A voucher scheme, as contemplated by the right, gets rid of that health insurance program.  Instead, it provides seniors with a block of money to go out into the private insurance market and buy insurance.  Samuelson and other hacks on the right call that "Medicare".  But it's Medicare in the same way that the government dissolving the US Army and instead paying private contractors to wage war on its behalf wouldn't "destroy" the US Army.  Sure, there would still be an institution providing defense services, but that doesn't mean that it would be the US Army.  Plain and simple, saying that vouchers destroy Medicare is nothing more than calling a spade a spade.  Now, you can argue that a voucher program would do a better job of delivering health care to seniors, or that it would save money (the second claim is perhaps, in a vague sense, true; if you cut services enough, you could cut costs.  Literally all of the evidence refutes the first claim).  But that doesn't mean that a voucher program is the same thing as Medicare; it's a scheme to destroy Medicare and replace it with a voucher system.

The second claim Samuelson makes is, if it's possible, even worse than the first.  Samuelson says that a voucher scheme wouldn't "privatize" Medicare because... Medicare is already private.  Now, if Samuelson is serious about that claim, he's stupid.  I think, more likely, he thinks his readers are stupid.  Medicare is NOT privatized because Medicare isn't a hospital or a drug provider or any other provider of medical services.  Medicare is an insurer-- it's the entity that pays for medical treatment, not the one that provides it.  Imagine for a moment that the government gave you an option to buy homeowners insurance (call it GovInsCo).  It would pay all of the costs of repairing your home if it was destroyed in a natural disaster.  In essence, you'd submit your receipts for home repair to GovInsCo, and it would cover up to a certain amount in repairs.  Would you call that a "private" program just because the repair company you hired to fix your house would be privately owned? I doubt even Samuelson would be audacious enough to make that claim, but he persists with making the claim about medicine.

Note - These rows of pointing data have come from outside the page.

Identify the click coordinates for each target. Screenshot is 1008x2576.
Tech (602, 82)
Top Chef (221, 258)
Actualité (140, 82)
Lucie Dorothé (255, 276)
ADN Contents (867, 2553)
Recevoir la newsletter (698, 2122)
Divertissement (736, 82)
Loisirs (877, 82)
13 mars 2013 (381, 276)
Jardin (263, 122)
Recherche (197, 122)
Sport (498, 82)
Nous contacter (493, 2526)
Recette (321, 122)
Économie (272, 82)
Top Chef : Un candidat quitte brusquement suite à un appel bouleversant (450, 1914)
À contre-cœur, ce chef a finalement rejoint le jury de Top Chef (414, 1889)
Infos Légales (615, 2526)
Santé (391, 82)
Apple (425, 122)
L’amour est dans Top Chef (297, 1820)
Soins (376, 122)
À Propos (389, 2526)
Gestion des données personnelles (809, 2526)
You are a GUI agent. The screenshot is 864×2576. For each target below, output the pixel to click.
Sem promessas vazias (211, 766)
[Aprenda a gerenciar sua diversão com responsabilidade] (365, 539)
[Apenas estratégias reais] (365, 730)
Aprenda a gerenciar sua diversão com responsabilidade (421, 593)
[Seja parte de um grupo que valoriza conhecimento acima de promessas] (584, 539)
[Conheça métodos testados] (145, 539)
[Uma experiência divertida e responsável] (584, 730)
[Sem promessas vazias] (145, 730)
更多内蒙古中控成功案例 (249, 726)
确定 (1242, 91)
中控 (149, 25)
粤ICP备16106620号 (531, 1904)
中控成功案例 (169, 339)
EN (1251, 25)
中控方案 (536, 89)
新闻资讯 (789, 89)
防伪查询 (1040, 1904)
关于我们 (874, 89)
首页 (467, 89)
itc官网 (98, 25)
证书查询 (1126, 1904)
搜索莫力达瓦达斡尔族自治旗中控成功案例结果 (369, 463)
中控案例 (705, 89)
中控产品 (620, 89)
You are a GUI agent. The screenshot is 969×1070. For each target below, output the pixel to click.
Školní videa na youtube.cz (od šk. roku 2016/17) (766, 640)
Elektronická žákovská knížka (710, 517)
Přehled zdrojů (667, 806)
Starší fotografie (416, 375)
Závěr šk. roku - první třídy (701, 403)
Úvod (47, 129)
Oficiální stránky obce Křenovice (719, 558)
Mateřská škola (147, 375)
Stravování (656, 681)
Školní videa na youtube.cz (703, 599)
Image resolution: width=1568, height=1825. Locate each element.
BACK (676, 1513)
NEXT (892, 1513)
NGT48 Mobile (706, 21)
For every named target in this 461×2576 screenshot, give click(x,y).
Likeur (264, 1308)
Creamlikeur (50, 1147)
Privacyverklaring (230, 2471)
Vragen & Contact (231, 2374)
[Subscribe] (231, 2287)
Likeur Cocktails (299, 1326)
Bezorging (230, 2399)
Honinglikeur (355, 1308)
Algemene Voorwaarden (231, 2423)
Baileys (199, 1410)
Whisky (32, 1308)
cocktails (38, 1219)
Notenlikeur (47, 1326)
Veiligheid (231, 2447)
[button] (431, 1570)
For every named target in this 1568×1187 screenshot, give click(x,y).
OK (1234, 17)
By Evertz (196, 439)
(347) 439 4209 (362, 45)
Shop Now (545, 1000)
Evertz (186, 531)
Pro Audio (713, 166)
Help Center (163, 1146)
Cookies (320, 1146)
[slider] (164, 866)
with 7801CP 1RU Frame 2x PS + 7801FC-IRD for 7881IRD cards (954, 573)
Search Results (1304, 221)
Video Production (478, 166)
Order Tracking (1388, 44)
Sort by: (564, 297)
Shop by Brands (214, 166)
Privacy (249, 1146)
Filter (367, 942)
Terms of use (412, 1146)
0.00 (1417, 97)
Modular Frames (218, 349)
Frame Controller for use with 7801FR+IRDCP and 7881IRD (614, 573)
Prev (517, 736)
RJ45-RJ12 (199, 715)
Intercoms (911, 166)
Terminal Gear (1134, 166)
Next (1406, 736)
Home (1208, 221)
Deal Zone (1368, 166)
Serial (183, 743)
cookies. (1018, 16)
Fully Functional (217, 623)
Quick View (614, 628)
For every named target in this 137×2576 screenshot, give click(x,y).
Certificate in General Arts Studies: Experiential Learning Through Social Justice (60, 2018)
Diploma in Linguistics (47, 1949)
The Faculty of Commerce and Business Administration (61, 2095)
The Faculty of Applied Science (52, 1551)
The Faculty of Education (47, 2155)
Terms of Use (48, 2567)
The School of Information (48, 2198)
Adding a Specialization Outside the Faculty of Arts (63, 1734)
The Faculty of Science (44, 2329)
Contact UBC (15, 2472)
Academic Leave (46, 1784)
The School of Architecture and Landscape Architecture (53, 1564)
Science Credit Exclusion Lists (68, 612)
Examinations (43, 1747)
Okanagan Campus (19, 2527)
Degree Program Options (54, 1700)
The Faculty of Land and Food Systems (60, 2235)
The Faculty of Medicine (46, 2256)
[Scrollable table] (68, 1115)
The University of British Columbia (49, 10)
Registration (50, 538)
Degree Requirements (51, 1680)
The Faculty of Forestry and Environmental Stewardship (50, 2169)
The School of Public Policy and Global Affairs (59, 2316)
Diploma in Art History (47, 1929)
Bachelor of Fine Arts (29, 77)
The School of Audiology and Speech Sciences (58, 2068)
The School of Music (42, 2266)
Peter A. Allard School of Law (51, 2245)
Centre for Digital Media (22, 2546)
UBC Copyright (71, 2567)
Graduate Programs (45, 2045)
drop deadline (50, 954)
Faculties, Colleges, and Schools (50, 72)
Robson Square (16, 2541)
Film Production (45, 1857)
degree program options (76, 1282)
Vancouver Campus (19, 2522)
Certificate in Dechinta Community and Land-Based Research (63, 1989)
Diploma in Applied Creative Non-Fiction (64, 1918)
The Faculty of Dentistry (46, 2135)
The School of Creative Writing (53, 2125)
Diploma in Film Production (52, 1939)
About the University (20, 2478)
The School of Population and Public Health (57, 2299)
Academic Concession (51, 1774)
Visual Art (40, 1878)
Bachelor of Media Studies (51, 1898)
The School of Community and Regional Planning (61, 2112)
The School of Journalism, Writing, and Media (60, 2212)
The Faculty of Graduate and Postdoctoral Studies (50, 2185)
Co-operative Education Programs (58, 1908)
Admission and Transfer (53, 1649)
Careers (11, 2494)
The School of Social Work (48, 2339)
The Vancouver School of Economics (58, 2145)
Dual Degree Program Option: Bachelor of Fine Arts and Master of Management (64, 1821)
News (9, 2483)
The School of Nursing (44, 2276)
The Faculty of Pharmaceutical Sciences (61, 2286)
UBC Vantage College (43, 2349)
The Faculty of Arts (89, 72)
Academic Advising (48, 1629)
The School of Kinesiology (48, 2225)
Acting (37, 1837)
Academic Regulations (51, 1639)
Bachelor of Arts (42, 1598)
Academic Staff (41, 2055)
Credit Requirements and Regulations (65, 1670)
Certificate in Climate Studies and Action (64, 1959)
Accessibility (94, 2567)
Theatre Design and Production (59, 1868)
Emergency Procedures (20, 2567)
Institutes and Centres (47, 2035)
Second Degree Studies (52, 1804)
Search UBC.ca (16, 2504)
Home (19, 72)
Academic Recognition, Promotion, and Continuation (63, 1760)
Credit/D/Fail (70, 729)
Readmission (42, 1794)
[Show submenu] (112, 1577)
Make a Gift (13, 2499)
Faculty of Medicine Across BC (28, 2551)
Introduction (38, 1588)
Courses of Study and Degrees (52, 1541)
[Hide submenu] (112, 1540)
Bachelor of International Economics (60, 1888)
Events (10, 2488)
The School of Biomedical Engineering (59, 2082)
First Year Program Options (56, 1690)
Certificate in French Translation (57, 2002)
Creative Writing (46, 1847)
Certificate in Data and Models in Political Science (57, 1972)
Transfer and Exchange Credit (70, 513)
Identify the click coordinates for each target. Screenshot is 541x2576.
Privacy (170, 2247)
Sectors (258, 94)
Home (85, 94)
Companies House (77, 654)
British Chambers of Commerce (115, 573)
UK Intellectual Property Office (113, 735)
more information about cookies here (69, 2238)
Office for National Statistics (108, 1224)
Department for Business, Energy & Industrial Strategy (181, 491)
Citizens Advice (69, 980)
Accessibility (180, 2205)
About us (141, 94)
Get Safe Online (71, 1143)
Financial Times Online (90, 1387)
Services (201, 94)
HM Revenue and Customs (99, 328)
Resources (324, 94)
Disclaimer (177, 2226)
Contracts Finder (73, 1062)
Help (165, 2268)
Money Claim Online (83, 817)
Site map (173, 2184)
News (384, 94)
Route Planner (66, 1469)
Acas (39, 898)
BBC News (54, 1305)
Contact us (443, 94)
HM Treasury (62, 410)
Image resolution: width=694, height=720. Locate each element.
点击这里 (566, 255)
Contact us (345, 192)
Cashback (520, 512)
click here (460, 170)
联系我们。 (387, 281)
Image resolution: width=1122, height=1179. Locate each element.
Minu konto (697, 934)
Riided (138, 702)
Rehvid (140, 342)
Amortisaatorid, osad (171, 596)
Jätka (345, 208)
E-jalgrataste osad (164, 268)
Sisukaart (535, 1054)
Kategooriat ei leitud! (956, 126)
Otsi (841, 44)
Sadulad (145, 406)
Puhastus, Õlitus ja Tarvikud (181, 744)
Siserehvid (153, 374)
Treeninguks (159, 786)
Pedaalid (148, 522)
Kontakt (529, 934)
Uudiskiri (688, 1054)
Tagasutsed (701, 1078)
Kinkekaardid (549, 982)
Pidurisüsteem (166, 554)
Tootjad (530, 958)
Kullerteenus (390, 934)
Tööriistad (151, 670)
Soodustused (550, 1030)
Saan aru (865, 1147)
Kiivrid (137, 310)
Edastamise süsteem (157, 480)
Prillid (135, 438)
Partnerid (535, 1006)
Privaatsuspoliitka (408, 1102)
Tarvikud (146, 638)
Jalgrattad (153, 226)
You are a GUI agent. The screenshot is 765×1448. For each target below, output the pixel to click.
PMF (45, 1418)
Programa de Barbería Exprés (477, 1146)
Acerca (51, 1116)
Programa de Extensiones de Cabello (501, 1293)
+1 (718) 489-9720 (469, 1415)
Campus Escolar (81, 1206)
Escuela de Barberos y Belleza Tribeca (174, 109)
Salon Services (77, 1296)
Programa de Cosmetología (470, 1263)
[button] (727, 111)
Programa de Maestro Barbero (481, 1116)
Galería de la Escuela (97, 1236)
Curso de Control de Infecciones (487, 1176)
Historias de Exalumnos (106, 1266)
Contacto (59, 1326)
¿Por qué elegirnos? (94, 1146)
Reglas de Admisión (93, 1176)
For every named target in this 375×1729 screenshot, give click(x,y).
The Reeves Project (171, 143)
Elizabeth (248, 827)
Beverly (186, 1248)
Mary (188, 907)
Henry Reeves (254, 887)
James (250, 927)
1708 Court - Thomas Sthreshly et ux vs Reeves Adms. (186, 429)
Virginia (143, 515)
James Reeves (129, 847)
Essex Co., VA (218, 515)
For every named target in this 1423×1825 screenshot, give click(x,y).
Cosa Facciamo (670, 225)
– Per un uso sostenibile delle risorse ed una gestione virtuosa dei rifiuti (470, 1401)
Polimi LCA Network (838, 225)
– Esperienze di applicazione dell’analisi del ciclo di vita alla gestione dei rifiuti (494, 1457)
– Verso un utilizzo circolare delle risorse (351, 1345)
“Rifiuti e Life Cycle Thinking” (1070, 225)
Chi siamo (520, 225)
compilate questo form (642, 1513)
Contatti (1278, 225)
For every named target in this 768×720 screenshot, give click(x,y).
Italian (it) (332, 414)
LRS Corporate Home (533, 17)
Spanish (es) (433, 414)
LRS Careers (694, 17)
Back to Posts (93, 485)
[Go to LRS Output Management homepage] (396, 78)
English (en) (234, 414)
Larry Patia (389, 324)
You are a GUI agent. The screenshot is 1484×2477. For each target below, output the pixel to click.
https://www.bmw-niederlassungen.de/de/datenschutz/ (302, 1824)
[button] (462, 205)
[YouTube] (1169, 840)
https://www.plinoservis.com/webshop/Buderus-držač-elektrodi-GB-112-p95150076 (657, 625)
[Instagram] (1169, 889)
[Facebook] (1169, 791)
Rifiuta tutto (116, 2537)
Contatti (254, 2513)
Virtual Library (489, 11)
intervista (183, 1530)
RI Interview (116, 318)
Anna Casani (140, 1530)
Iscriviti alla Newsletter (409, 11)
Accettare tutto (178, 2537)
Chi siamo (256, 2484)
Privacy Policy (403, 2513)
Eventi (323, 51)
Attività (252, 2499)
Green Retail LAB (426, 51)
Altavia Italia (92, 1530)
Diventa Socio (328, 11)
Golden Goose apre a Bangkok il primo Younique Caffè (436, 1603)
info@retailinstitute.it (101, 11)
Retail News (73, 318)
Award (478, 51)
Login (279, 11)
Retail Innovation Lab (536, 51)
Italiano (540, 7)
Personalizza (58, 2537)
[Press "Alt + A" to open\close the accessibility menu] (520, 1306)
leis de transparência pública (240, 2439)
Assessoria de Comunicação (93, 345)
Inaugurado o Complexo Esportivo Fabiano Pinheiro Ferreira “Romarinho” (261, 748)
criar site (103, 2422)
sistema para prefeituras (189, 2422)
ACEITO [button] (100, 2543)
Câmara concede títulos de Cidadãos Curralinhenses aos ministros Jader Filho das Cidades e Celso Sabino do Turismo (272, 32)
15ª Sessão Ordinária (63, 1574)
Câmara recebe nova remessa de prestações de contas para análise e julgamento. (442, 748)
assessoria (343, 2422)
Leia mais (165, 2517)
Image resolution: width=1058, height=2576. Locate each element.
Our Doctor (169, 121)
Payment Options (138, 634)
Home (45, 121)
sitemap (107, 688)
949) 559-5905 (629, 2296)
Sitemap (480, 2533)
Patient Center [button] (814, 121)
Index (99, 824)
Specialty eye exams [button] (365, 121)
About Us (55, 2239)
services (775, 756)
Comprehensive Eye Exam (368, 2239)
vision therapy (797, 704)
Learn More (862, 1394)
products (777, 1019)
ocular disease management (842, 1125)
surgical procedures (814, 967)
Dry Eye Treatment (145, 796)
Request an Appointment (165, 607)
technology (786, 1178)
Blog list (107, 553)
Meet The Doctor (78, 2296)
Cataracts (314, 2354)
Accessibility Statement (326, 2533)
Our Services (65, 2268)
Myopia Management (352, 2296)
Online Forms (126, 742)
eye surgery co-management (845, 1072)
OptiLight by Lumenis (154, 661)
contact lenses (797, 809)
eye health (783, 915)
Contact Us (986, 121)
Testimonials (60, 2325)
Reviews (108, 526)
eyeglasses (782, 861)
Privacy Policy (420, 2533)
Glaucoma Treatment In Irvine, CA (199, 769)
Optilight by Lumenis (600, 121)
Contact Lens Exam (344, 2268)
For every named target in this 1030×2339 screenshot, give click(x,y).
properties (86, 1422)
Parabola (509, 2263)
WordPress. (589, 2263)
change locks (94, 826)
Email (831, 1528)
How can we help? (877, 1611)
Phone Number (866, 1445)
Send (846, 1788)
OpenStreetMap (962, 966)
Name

What Samuelson does, in short, is get worked up over those who point out that a voucher scheme replacing Medicare would, in fact, "end" Medicare, since no government-run insurance plan for the elderly would exist.  And handing seniors money to buy private insurance in its place would, in fact, be a "privatization" of Medicare, as it would take seniors out of a government-administered health insurance program and instead hand them vouchers to buy private insurance.  In short, just because Samuelson recognizes that people overwhelmingly like Medicare, and don't like the idea of privatizing it, he insists that a plan to do just that is... something else.

It's an approach that is, at its root, profoundly dishonest.